Stored items
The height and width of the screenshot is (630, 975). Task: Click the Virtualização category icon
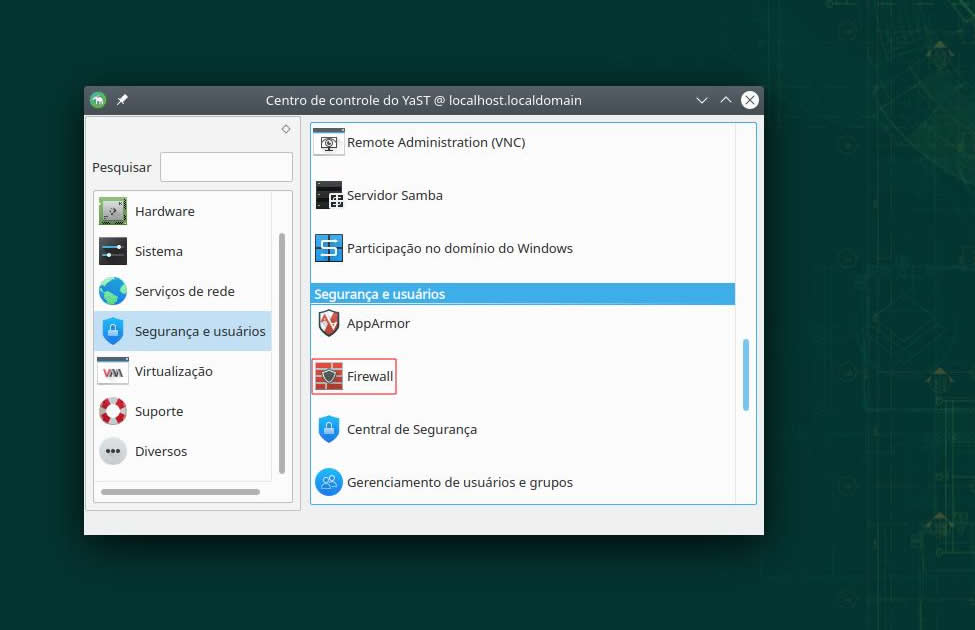(x=113, y=371)
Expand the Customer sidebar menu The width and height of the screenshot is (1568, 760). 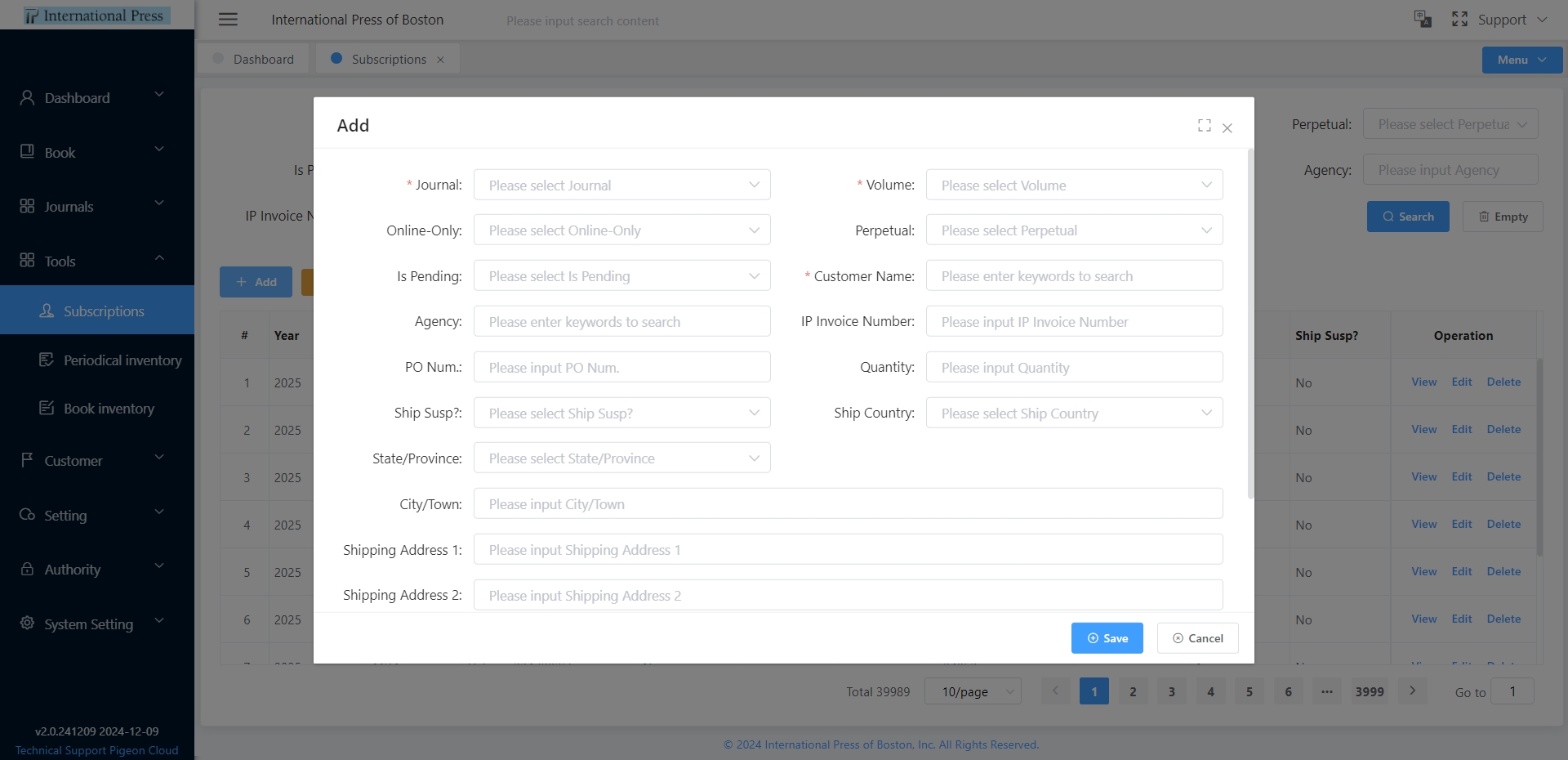click(96, 461)
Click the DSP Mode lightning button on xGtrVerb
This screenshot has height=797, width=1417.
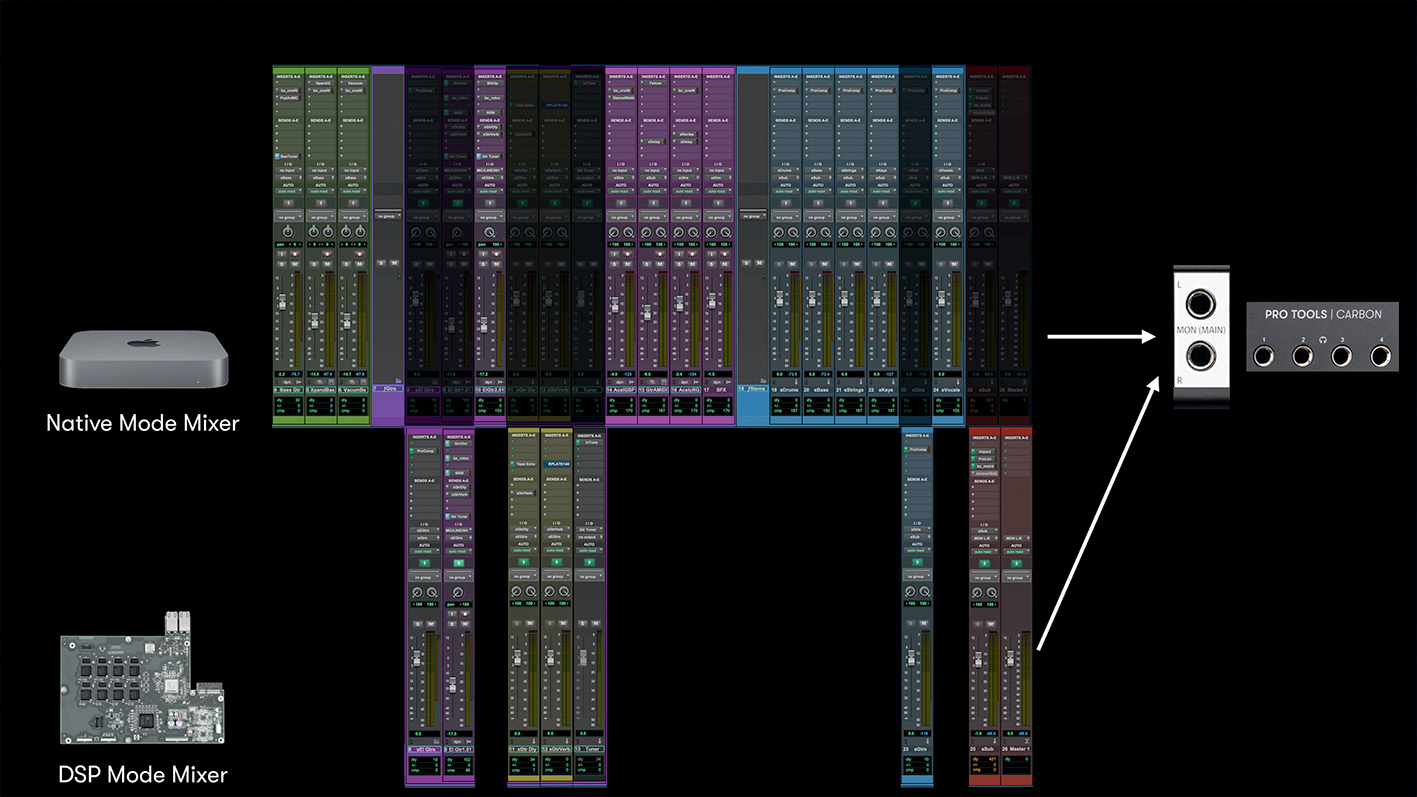point(556,562)
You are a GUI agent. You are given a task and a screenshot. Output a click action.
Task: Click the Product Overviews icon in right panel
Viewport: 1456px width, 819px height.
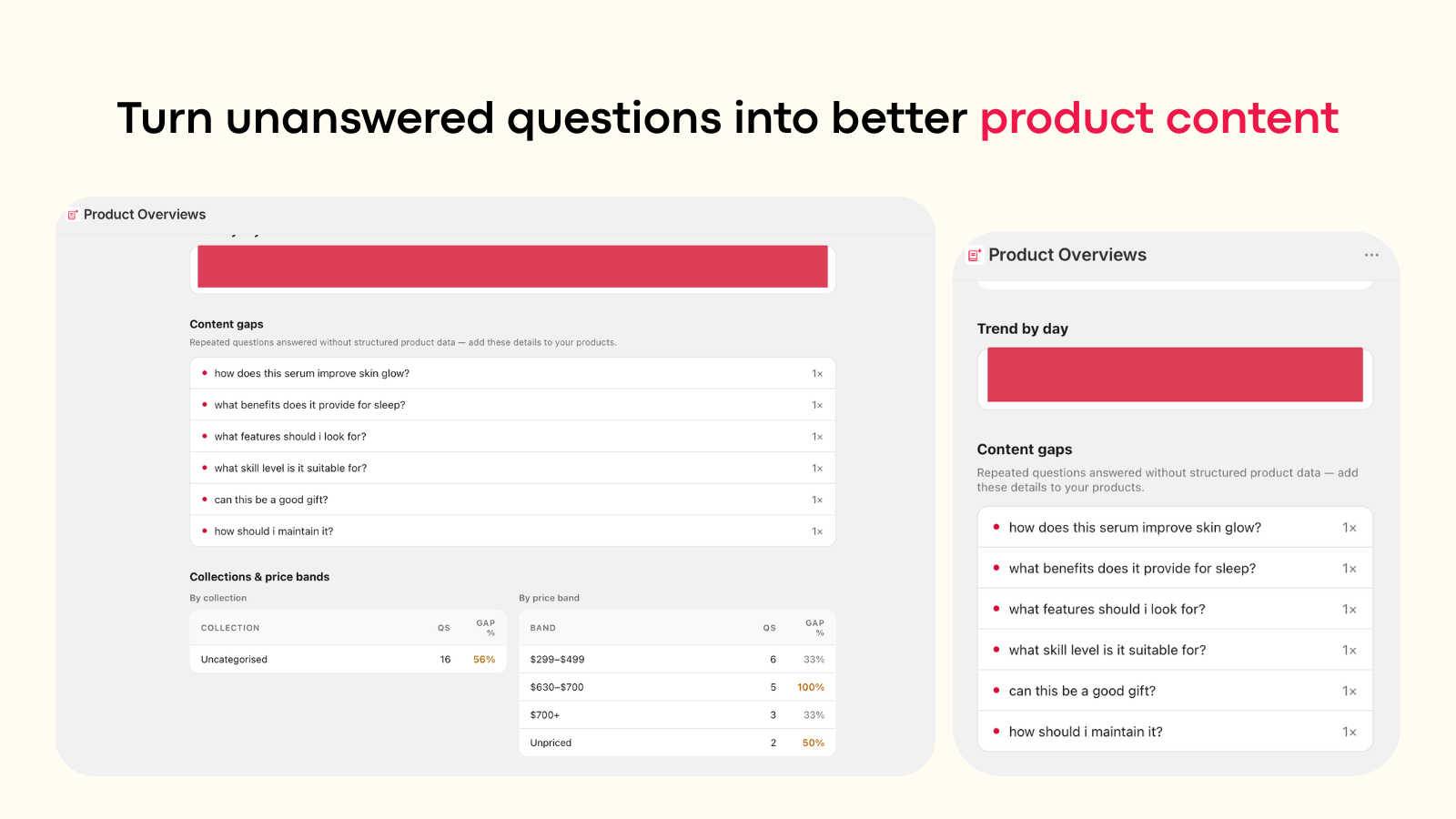tap(975, 256)
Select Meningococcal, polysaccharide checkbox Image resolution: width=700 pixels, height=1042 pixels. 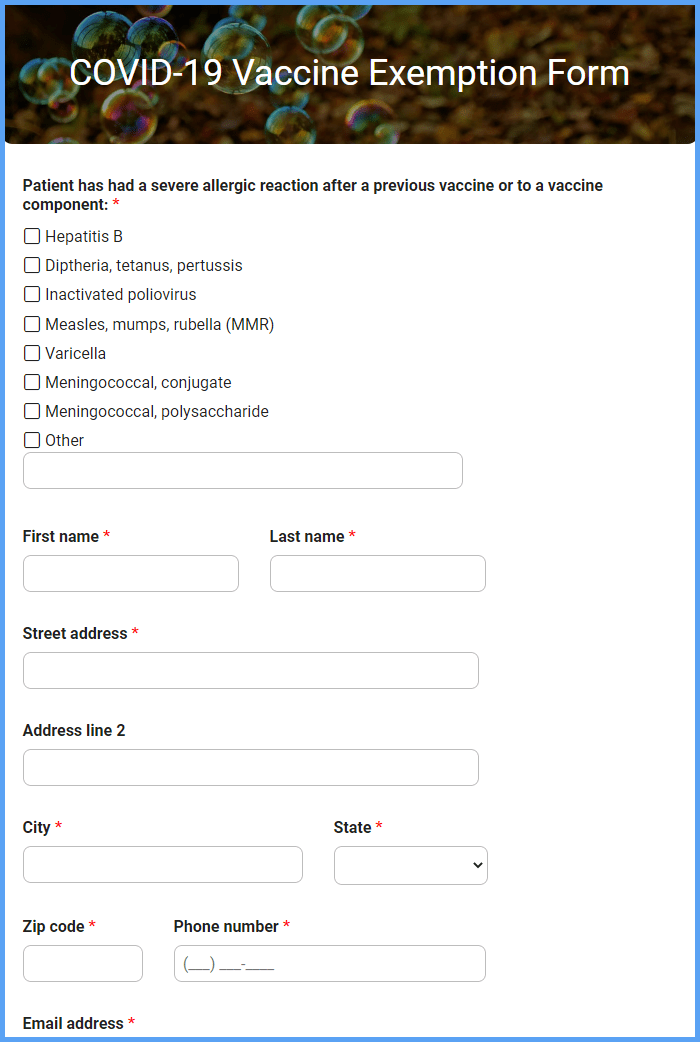pyautogui.click(x=32, y=411)
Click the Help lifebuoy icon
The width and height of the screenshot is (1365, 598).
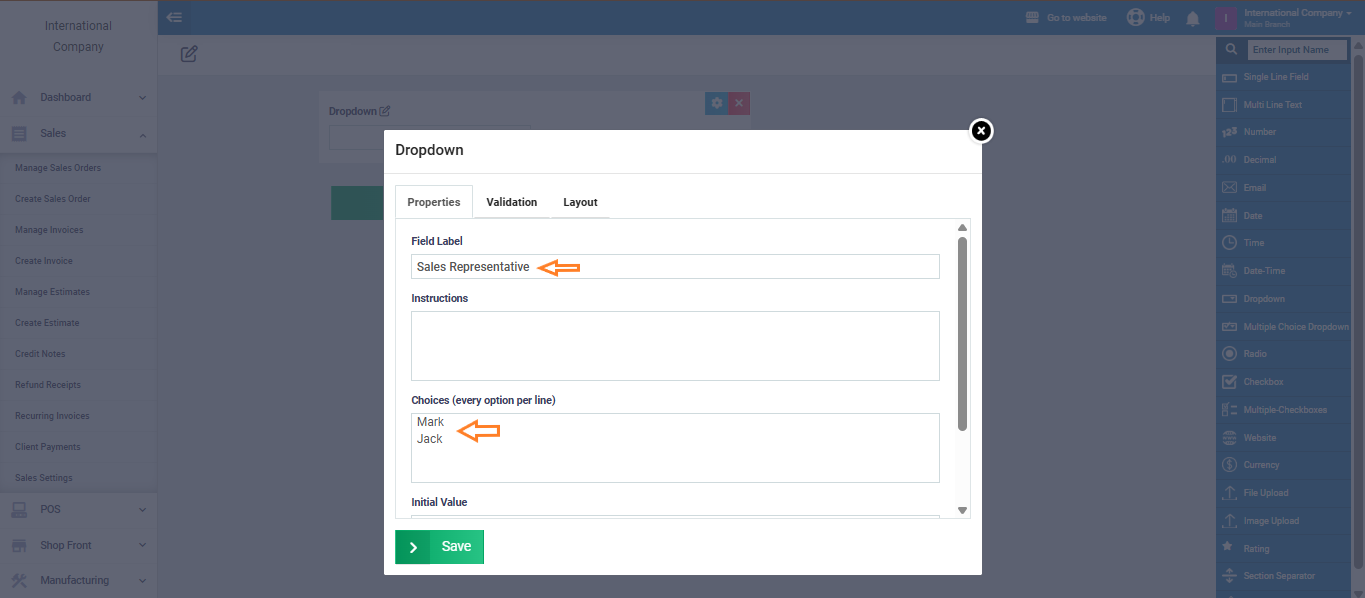click(1135, 18)
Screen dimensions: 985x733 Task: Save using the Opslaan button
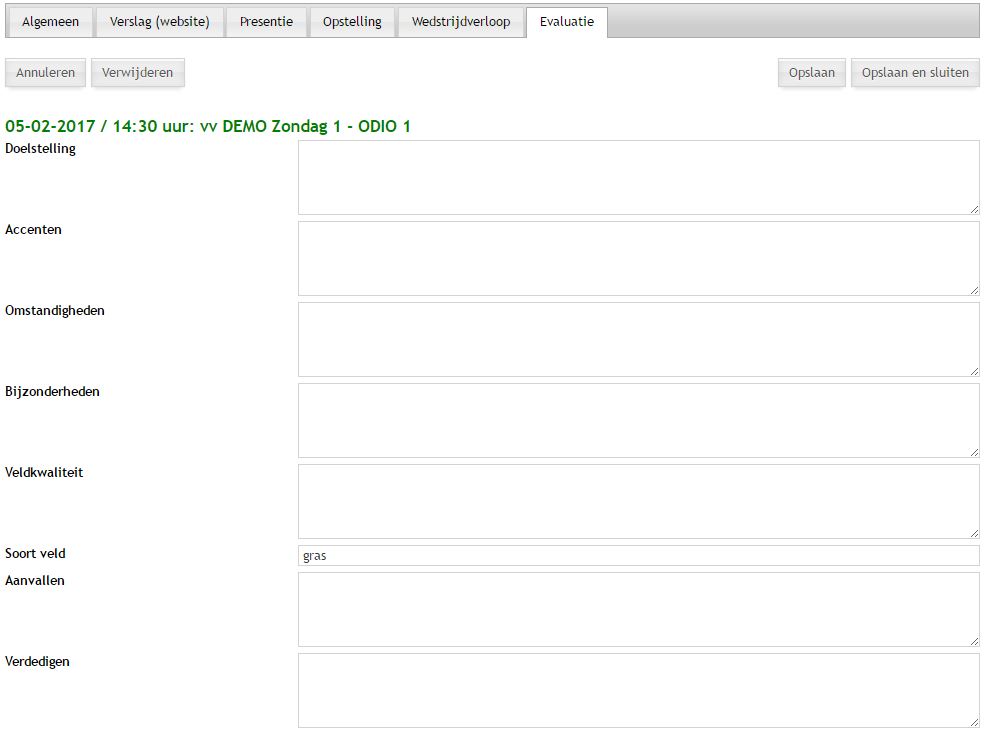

What the task asks » In the entries above, how many lines contain the string "button"? Say only the number.

Your response » 2